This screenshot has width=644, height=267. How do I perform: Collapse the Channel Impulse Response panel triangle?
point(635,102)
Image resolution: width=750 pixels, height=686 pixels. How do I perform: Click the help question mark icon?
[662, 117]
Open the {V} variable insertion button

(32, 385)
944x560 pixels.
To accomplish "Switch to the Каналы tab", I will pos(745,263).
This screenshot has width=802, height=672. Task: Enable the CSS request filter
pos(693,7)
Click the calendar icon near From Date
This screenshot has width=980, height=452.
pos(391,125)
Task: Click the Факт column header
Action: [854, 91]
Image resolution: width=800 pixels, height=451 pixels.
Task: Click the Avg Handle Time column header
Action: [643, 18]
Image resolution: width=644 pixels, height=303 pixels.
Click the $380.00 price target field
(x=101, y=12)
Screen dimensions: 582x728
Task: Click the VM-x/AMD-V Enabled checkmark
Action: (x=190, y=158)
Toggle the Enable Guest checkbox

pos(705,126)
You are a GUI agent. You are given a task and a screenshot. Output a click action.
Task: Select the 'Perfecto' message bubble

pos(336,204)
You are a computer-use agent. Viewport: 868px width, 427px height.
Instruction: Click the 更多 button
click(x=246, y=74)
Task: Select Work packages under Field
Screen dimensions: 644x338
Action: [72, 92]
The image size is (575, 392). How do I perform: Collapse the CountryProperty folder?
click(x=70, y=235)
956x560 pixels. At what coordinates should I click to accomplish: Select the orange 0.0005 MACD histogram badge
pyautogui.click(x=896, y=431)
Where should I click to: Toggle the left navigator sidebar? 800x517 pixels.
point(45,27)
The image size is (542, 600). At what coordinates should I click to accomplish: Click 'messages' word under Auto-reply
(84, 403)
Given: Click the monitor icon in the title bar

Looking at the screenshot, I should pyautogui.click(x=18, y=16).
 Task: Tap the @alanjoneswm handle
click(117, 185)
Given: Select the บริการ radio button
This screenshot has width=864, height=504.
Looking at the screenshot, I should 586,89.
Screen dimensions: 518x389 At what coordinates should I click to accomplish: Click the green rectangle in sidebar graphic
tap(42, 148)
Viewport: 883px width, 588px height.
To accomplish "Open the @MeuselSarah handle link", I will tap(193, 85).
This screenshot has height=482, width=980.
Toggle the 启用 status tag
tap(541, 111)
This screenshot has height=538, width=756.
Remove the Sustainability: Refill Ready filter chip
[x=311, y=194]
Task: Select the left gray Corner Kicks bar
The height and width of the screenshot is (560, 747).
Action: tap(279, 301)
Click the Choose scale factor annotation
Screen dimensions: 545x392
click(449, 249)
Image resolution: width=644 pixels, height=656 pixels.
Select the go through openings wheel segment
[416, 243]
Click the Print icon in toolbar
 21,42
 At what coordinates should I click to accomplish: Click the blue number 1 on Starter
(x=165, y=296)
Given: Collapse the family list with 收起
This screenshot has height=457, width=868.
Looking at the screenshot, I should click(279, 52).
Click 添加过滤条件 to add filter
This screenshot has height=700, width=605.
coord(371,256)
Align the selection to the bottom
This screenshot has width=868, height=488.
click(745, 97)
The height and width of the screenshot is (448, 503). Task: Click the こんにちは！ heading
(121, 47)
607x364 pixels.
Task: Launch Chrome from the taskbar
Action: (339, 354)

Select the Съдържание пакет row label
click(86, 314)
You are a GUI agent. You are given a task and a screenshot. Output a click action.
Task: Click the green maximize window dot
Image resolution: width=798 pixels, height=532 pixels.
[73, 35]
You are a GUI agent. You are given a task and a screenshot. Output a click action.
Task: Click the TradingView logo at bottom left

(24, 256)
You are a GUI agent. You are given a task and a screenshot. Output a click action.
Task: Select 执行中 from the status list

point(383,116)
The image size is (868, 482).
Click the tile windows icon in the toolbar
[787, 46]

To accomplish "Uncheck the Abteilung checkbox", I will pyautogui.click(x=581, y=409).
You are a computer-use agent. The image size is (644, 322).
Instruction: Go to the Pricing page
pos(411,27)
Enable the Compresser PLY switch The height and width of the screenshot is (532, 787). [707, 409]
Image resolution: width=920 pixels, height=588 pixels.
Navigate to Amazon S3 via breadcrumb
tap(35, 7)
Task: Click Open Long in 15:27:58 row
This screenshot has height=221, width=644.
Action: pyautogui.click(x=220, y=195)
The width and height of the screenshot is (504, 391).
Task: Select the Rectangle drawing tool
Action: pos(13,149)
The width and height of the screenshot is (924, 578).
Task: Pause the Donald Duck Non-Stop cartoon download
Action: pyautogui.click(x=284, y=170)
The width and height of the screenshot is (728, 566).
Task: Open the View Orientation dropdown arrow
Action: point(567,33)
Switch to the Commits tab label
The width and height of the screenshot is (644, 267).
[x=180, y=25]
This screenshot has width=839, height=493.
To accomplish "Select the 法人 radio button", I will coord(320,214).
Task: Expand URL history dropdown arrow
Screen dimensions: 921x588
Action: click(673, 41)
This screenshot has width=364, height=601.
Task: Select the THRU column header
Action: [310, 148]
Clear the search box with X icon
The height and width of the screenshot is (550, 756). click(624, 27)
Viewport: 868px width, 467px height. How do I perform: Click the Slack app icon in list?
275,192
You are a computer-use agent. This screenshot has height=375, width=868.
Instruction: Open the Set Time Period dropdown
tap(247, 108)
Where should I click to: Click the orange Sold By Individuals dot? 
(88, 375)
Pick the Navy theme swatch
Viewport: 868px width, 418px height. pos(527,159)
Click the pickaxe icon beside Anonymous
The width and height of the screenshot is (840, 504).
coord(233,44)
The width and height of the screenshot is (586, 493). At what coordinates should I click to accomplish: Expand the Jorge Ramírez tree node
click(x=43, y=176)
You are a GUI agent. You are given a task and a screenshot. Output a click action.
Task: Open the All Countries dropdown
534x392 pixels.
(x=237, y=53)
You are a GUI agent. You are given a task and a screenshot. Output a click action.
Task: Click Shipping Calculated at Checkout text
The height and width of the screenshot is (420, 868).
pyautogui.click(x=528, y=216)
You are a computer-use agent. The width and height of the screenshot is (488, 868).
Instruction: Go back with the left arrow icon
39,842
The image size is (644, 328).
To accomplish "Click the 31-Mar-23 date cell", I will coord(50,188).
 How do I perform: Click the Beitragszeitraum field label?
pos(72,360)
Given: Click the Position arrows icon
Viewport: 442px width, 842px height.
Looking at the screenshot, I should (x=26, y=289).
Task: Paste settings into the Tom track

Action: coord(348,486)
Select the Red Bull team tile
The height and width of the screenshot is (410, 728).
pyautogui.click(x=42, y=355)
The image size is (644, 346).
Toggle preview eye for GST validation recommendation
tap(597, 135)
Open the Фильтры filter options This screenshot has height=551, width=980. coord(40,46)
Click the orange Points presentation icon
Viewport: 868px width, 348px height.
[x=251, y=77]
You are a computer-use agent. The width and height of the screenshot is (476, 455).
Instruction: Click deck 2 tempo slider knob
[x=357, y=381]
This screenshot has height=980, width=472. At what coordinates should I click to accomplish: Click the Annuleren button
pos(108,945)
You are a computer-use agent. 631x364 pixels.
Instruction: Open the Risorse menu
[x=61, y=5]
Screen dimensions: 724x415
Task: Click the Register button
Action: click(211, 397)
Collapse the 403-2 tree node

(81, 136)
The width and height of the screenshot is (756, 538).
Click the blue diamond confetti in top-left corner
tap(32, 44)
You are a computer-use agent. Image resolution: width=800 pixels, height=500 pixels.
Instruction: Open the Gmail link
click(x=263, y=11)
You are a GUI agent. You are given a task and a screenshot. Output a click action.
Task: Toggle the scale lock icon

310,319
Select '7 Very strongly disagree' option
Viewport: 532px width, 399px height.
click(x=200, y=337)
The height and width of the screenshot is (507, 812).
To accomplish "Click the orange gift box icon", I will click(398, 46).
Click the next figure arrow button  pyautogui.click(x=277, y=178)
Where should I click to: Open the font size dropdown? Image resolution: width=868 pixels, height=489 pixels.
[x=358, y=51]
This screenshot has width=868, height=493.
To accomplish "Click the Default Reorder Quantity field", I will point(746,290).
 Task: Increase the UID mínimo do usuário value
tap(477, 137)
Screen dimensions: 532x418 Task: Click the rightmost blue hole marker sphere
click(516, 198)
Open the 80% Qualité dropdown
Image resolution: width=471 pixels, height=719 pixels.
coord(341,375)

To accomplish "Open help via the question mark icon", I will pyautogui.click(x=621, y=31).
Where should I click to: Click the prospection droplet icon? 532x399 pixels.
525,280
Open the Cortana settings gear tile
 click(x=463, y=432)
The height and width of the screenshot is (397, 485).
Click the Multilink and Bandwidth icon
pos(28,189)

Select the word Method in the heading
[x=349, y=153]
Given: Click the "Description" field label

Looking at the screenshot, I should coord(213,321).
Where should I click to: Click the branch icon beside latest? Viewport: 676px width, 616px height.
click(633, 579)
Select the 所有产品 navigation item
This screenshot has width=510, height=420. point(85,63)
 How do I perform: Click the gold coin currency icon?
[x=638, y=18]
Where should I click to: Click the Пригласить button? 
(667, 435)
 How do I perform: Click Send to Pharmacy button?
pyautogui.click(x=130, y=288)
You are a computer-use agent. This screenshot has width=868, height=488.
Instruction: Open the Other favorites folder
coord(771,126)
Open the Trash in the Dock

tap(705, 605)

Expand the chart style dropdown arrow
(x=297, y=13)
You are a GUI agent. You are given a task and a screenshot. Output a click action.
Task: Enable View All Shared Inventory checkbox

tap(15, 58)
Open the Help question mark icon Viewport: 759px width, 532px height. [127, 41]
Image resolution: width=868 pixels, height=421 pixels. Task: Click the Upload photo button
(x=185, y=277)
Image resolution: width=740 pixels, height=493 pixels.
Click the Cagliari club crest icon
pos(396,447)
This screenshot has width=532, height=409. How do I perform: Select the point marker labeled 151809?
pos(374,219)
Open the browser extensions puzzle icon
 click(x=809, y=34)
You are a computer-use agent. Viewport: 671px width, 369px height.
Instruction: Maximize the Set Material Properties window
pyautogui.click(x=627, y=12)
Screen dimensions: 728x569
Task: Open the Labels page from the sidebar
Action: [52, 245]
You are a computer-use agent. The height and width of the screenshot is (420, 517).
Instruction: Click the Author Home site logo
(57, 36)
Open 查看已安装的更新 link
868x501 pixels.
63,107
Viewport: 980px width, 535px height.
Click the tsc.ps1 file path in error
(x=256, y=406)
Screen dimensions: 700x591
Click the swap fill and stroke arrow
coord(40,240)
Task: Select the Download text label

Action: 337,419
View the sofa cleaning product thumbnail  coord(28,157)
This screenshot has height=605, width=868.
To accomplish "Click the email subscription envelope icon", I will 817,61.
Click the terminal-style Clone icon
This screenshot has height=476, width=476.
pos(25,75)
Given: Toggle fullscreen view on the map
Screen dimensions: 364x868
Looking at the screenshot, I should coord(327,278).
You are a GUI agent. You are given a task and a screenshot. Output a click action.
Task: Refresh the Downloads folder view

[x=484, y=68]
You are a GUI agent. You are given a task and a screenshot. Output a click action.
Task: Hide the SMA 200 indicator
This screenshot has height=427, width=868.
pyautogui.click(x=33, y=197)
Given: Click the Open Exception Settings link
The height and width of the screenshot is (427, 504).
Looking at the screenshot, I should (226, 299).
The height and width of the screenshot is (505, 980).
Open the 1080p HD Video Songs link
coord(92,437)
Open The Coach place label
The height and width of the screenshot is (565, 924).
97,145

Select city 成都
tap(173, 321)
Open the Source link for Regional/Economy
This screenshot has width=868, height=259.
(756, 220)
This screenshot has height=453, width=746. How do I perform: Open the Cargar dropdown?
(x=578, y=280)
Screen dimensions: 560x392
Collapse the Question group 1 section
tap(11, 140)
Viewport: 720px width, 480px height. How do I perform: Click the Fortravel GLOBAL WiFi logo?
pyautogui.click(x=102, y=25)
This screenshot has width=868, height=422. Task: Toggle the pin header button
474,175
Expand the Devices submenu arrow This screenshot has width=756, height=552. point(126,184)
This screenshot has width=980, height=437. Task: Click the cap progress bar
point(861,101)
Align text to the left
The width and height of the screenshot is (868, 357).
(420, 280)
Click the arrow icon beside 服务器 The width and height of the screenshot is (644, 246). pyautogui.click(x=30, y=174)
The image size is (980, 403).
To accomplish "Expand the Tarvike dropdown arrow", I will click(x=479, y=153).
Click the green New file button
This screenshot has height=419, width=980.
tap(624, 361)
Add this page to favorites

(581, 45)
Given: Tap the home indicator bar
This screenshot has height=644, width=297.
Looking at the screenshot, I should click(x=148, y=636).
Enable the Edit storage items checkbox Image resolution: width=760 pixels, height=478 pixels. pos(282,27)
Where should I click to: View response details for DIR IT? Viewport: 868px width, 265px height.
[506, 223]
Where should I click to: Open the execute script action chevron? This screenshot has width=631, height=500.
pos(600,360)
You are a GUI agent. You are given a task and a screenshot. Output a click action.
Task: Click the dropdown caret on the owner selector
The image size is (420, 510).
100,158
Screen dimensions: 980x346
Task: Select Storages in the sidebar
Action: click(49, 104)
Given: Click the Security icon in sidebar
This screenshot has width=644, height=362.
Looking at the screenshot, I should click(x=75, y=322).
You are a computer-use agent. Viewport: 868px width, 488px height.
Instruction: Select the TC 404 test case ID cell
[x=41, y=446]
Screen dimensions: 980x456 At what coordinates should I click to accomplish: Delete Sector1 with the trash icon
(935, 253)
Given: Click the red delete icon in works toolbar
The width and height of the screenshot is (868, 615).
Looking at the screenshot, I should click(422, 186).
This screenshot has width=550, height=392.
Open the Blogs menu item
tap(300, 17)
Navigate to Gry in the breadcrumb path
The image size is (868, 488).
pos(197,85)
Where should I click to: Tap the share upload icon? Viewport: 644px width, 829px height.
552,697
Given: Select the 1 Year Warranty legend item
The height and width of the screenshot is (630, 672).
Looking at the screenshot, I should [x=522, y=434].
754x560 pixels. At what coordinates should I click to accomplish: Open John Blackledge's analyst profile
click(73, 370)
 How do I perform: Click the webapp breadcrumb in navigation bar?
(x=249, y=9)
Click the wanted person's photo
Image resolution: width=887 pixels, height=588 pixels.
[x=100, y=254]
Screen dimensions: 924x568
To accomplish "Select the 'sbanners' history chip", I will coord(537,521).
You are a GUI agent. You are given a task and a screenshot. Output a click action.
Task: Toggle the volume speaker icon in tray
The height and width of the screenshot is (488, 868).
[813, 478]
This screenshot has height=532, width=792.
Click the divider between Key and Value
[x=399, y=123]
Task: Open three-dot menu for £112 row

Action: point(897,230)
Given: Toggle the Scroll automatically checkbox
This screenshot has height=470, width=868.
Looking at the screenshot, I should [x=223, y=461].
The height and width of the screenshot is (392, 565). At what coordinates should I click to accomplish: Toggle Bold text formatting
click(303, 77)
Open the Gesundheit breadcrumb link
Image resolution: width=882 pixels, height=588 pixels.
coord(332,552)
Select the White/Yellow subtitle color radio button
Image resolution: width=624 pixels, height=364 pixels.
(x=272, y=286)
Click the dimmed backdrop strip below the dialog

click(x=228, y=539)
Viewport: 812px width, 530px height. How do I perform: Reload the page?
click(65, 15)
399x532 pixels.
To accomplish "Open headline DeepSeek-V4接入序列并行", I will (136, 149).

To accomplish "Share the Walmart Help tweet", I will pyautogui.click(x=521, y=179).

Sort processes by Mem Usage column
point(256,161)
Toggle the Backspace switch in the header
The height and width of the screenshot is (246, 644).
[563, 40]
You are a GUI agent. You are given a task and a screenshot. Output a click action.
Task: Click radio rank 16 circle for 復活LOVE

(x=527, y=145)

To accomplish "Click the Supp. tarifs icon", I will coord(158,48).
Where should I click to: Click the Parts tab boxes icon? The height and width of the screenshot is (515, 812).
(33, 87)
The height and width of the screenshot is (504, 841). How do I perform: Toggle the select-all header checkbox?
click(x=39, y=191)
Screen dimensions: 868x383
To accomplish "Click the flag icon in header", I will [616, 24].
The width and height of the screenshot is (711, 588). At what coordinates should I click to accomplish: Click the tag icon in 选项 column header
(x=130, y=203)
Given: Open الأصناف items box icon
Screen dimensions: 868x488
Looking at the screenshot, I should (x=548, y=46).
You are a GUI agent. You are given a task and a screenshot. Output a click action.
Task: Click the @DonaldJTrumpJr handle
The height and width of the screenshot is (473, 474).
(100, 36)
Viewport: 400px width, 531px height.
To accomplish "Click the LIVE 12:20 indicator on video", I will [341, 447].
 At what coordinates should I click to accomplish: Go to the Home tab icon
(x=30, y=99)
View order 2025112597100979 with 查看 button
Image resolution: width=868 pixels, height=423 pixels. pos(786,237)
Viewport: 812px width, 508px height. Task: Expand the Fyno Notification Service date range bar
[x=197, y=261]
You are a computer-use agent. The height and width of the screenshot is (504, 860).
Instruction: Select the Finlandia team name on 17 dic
--*--
→ YOUR GOAL: Quote in full each line from the top of the records above through the line with "944x560 pixels."; stop after that line.

→ ANSWER TO THIS EXERCISE:
This screenshot has width=644, height=267. How do I perform: Collapse the Channel Impulse Response panel triangle?
point(635,102)
Image resolution: width=750 pixels, height=686 pixels. How do I perform: Click the help question mark icon?
[662, 117]
Open the {V} variable insertion button

(32, 385)
944x560 pixels.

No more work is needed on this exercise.